Collected data entries:
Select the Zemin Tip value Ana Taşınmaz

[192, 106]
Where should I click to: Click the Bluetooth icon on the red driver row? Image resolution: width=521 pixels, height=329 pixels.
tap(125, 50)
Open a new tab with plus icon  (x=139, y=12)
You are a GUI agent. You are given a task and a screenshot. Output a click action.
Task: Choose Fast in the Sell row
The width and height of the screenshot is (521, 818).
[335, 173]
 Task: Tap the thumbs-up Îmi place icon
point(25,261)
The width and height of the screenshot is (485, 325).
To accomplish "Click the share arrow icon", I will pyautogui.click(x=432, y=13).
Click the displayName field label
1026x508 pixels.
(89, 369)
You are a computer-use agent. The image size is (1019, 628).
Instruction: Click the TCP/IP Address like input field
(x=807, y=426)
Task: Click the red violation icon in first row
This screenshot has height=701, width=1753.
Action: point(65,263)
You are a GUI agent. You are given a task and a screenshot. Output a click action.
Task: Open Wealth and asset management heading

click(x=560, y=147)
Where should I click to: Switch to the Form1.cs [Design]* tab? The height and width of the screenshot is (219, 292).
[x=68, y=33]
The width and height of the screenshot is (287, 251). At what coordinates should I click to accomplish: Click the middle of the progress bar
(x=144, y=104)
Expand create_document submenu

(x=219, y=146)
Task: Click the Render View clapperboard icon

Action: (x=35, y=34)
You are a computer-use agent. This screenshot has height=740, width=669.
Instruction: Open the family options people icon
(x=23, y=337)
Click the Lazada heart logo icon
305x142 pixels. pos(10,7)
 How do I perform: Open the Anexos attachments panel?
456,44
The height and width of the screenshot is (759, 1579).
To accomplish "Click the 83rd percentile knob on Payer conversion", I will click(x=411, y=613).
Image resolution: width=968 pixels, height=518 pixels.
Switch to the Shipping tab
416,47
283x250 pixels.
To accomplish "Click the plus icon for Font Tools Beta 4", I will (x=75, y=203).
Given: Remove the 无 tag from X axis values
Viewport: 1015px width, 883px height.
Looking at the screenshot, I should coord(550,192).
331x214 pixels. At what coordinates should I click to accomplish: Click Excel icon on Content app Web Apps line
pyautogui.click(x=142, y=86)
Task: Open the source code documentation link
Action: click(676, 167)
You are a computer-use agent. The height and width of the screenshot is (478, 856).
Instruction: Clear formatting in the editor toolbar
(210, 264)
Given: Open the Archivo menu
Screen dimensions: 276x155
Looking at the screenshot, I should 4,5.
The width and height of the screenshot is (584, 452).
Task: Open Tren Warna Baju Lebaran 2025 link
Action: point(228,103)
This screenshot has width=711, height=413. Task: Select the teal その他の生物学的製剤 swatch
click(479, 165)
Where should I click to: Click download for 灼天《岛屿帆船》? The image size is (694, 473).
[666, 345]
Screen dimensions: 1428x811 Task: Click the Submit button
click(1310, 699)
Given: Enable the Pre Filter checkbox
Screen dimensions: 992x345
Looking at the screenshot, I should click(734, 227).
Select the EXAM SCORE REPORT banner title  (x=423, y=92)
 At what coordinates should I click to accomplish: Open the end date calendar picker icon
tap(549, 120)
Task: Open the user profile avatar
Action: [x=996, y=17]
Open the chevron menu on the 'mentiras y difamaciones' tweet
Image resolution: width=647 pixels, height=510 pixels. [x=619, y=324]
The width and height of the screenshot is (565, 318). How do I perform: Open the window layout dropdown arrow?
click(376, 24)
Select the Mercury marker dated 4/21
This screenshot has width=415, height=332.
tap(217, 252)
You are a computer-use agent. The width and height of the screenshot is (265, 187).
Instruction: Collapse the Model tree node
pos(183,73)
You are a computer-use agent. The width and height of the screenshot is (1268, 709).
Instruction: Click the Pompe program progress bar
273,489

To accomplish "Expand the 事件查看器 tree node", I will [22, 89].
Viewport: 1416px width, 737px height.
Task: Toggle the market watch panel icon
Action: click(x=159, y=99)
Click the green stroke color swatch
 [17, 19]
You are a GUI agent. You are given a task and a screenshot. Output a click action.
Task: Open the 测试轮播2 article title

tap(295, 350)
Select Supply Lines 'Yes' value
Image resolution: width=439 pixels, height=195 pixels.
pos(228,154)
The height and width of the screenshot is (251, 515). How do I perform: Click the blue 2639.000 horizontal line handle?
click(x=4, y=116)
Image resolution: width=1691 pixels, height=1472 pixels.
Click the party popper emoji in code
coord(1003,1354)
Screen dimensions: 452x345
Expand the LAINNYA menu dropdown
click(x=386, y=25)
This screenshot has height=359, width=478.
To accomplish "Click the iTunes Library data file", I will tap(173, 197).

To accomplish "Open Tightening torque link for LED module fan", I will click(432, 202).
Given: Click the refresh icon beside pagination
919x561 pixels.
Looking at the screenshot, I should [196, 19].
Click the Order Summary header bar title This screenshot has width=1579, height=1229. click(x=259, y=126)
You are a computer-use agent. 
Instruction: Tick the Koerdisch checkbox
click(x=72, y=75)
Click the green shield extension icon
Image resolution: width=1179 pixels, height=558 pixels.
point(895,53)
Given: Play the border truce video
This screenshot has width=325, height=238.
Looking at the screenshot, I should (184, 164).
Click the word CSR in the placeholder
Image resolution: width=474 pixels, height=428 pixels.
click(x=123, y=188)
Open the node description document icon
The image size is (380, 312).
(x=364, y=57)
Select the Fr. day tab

* _Task prompt_
Copy exactly the lines from the one containing "Task: Open the 测试轮播2 article title" through the last line of the records, both included, and nothing else.

* _Task solution_
Task: Open the 测试轮播2 article title

tap(295, 350)
Select Supply Lines 'Yes' value
Image resolution: width=439 pixels, height=195 pixels.
pos(228,154)
The height and width of the screenshot is (251, 515). How do I perform: Click the blue 2639.000 horizontal line handle?
click(x=4, y=116)
Image resolution: width=1691 pixels, height=1472 pixels.
Click the party popper emoji in code
coord(1003,1354)
Screen dimensions: 452x345
Expand the LAINNYA menu dropdown
click(x=386, y=25)
This screenshot has height=359, width=478.
To accomplish "Click the iTunes Library data file", I will tap(173, 197).

To accomplish "Open Tightening torque link for LED module fan", I will click(432, 202).
Given: Click the refresh icon beside pagination
919x561 pixels.
Looking at the screenshot, I should [196, 19].
Click the Order Summary header bar title This screenshot has width=1579, height=1229. click(x=259, y=126)
You are a computer-use agent. 
Instruction: Tick the Koerdisch checkbox
click(x=72, y=75)
Click the green shield extension icon
Image resolution: width=1179 pixels, height=558 pixels.
point(895,53)
Given: Play the border truce video
This screenshot has width=325, height=238.
Looking at the screenshot, I should (184, 164).
Click the word CSR in the placeholder
Image resolution: width=474 pixels, height=428 pixels.
click(x=123, y=188)
Open the node description document icon
The image size is (380, 312).
(x=364, y=57)
Select the Fr. day tab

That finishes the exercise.